Les hydrocarbures n’étaient pas la seule source de friction. Erdogan a autorisé des demandeurs d’asile à prendre d’assaut les frontières grecques en 2020 et a contesté la souveraineté de la Grèce sur ses îles de l’est de la mer Égée en 2021. Et la Turquie fait face à une menace permanente de guerre contre la Grèce si elle tentait d’étendre ses eaux territoriales dans la mer Égée à 12 milles marins, ce qui La Grèce affirme que cela est conforme au droit international.

Les tremblements de terre brisent la méfiance

Le tournant de la récente escalade a été marqué par deux puissants tremblements de terre qui ont ravagé des villes turques en février, tuant des dizaines de milliers de personnes.

La Grèce a été la première équipe étrangère de recherche et de sauvetage à arriver, et les ministres des Affaires étrangères des deux pays ont fait preuve d’amitié en visitant ensemble l’épave. Les violations turques de l’espace aérien grec dans la mer Égée ont cessé, apaisant une plainte constante de la Grèce.

Après les élections dans les deux pays en mai et juin, les ministres des Affaires étrangères nouvellement mandatés se sont rencontrés à Ankara en septembre, ouvrant la voie à une rencontre entre le Premier ministre Kyriakos Mitsotakis et Erdogan en marge de l’Assemblée générale des Nations Unies quinze jours plus tard. Le vice-ministre grec des Affaires étrangères Kostas Frangogiannis et son homologue turc se sont rencontrés en octobre. Les secrétaires généraux des deux ministères aussi.

Mais les positions exceptionnelles de la Turquie demeurent et ont conduit certains à douter de l’utilité de la visite d’Erdogan.

« Oui, les violations de l’espace aérien ont peut-être diminué, du moins pour l’instant, mais pas les provocations », a récemment déclaré l’ancien Premier ministre conservateur Antonis Samaras dans une interview. «Je parle des faits accomplis que la Turquie a mis en place contre nous, et qui continuent de s’appliquer. Les violations ont également diminué à mon époque… mais cela n’a pas empêché la Turquie de dégénérer [tensions] plus tard. »

Les deux parties n’ignorent pas l’éléphant dans la pièce lors de la visite.

« Nous allons discuter de tout le reste », a déclaré Syrigos, faisant référence aux droits maritimes souverains. « Cette discussion n’aura pas lieu maintenant.
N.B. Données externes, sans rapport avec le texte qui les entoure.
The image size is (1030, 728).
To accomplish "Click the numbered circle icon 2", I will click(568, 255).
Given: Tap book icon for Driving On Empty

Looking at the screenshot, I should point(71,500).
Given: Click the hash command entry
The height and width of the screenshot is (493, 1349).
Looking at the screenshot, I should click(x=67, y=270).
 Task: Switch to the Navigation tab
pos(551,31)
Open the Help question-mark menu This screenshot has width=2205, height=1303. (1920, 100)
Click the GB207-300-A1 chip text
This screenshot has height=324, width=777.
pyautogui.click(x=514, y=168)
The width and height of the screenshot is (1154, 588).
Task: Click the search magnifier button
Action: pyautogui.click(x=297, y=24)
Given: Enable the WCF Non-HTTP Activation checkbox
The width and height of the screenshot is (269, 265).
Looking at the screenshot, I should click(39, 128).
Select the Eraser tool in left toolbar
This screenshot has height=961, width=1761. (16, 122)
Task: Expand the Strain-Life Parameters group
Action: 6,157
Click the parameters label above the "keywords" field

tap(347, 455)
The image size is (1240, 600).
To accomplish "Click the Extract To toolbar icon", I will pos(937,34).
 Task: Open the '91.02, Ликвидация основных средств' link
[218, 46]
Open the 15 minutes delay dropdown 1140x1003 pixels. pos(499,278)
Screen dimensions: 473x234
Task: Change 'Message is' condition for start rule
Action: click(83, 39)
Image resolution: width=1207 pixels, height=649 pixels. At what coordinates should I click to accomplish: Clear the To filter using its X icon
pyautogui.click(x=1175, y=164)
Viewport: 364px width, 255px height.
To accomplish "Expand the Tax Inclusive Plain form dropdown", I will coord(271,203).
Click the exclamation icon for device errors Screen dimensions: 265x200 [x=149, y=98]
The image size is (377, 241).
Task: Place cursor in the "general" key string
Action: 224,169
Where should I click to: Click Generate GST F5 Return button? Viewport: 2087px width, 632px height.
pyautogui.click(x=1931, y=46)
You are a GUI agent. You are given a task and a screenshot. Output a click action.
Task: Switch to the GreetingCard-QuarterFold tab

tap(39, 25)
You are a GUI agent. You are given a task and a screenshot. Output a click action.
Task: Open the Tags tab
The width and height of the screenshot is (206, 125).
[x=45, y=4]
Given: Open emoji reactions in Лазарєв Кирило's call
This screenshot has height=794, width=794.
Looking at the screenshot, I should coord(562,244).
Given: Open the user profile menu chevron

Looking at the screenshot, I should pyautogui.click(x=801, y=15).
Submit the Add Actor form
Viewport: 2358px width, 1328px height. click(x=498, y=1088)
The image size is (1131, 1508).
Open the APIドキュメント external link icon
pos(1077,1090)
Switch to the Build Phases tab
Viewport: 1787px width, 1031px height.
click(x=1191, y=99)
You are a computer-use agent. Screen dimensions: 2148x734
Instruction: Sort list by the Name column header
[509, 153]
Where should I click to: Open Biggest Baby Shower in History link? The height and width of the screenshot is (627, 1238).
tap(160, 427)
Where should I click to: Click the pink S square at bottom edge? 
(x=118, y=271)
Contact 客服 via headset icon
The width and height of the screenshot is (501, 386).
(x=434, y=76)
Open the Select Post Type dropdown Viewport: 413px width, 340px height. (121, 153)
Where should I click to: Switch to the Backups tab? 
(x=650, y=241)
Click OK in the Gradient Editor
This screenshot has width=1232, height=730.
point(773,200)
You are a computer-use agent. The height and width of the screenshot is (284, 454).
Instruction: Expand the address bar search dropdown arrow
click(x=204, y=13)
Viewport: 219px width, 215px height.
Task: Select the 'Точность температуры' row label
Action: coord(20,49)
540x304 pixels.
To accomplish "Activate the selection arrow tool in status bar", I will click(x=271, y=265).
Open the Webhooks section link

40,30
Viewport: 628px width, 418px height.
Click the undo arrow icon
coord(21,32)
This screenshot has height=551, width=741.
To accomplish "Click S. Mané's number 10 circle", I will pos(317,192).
Il y aura maintenant une discussion sur les règles de la future discussion.

L’accord sur les règles de base devrait relancer un dialogue de haut niveau entre les dirigeants grecs et turcs inauguré début 2010 pour résoudre les différends entre les deux pays sur les frontières maritimes. Il s’agit d’une tentative de retrouver l’esprit de cette époque.

« Les violations de l’espace aérien ont cessé. La rhétorique incendiaire a cessé. Il y a donc une base à respecter », a déclaré le haut diplomate.